Teriparatide was manufactured under the brand name FORTEO. FORTEO contains recombinant human parathyroid hormone (1-34), [rhPTH(1-34)], which has an identical sequence to the 34 N-terminal amino acids (the biologically active region) of the 84-amino acid human parathyroid hormone, that regulates calcium and phosphate in the body. FORTEO is indicated for the treatment of postmenopausal women with severe osteoporosis who are at high risk of fracture or who have failed or are intolerant to previous osteoporosis therapy. In addition, Forteo is used for the treatment of osteoporosis associated with sustained systemic glucocorticoid therapy in men and women who are at increased risk for fracture. The biological actions of teriparatide is mediated through binding to specific high-affinity cell-surface receptors. Teriparatide is not expected to accumulate in bone or other tissues.

Calcitonin-salmon is a polypeptide hormone secreted by the parafollicular cells of the ultimobranchial gland of salmon fish. Calcitonin-salmon Nasal Spray is a polypeptide of 32 amino acids manufactured by recombinant DNA technology and is identical to calcitonin produced by salmon fish or chemical synthesis. Calcitonin acts primarily on bone, but direct renal effects and actions on the gastrointestinal tract are also recognized. Calcitonin-salmon appears to have actions essentially identical to calcitonins of mammalian origin, but its potency per mg is greater and it has a longer duration of action. The actions of calcitonin on bone and its role in normal human bone physiology are still not completely elucidated, although calcitonin receptors have been discovered in osteoclasts and osteoblasts. Single injections of calcitonin cause a marked transient inhibition of the ongoing bone resorptive process. With prolonged use, there is a persistent, smaller decrease in the rate of bone resorption. Histologically, this is associated with a decreased number of osteoclasts and an apparent decrease in their resorptive activity. In vitro studies have shown that calcitonin-salmon causes inhibition of osteoclast function with loss of the ruffled osteoclast border responsible for resorption of bone. Calcitonin-salmon Nasal Spray is indicated for the treatment of postmenopausal osteoporosis in females greater than 5 years postmenopause with low bone mass relative to healthy premenopausal females.

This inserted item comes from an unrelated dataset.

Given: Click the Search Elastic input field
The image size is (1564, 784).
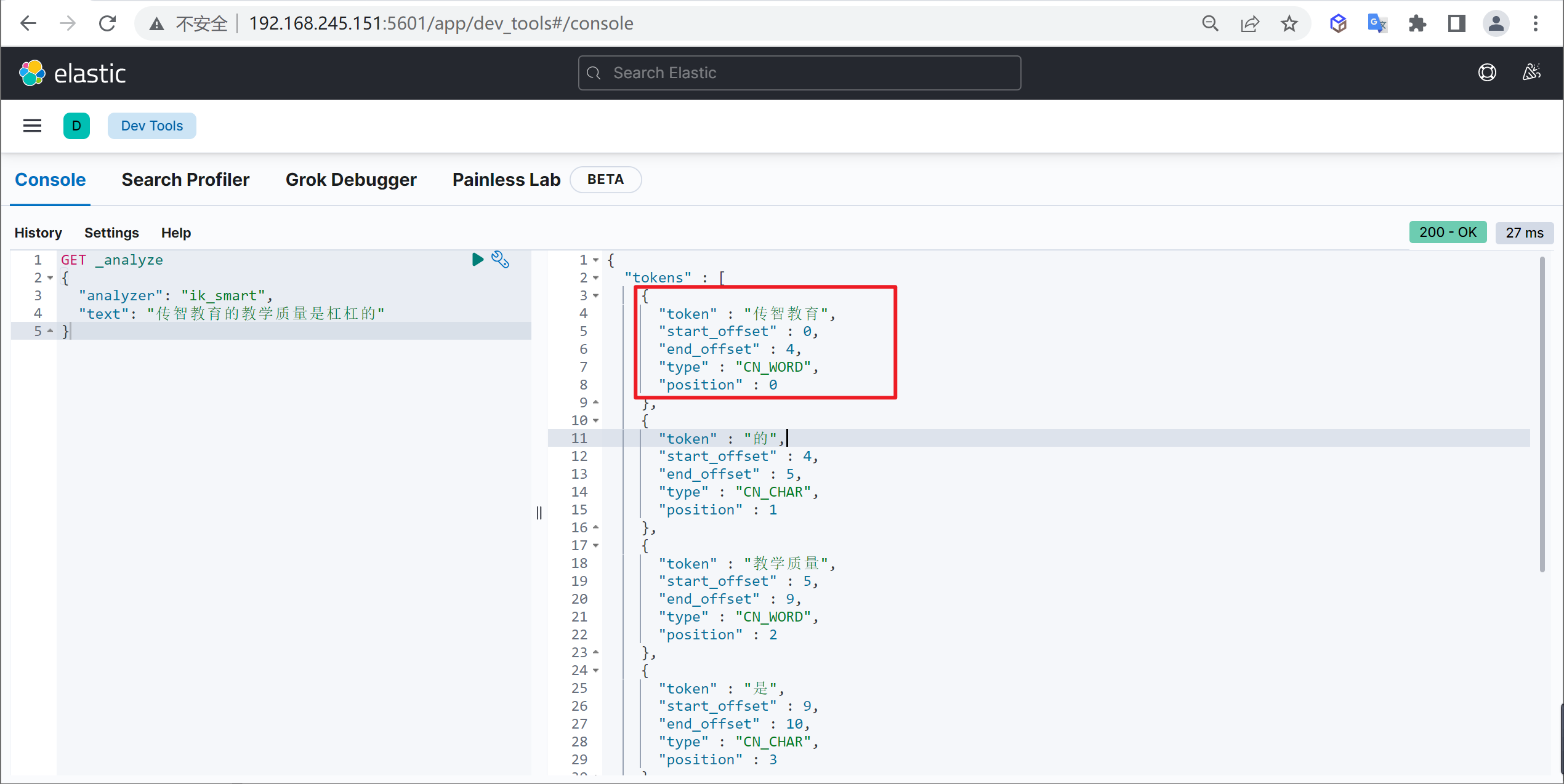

More than a century ago, Sir Henry Dale demonstrated that a component of the pituitary causes contractions of the mammalian uterus, hence his coining the term “oxytocic,” derived from the Greek for “quick birth,” for its activity. The discovery that a component of the pituitary causes milk secretion followed within a few years. By 1930, oxytocin was separated from vasopressin into pitocin and pitressin, respectively, at Parke Davis and made available for research. That a single peptide was responsible for these uterine and mammary actions was definitively confirmed upon the sequencing and synthesis of the peptide, 9 amino acids in length. Vincent du Vigneaud was awarded a Nobel Prize for this work. Oxytocin is indicated for the initiation or improvement of uterine contractions, where this is desirable and considered suitable for reasons of fetal or maternal concern, in order to achieve vaginal delivery. Oxytocin is indicated to produce uterine contractions during the third stage of labor and to control postpartum bleeding or hemorrhage. Uterine motility depends on the formation of the contractile protein actomyosin under the influence of the Ca2+- dependent phosphorylating enzyme myosin light-chain kinase. Oxytocin promotes contractions by increasing the intracellular Ca2+. Oxytocin has specific receptors in the myometrium and the receptor concentration increases greatly during pregnancy, reaching a maximum in early labor at term. The Oxytocin receptor is a typical class I G protein-coupled receptor that is primarily coupled via G(q) proteins to phospholipase C-beta. The high-affinity receptor state requires both Mg(2+) and cholesterol, which probably function as allosteric modulators. The agonist-binding region of the receptor has been characterized by mutagenesis and molecular modeling and is different from the antagonist binding site. The function and physiological regulation of the Oxytocin system is strongly steroid dependent.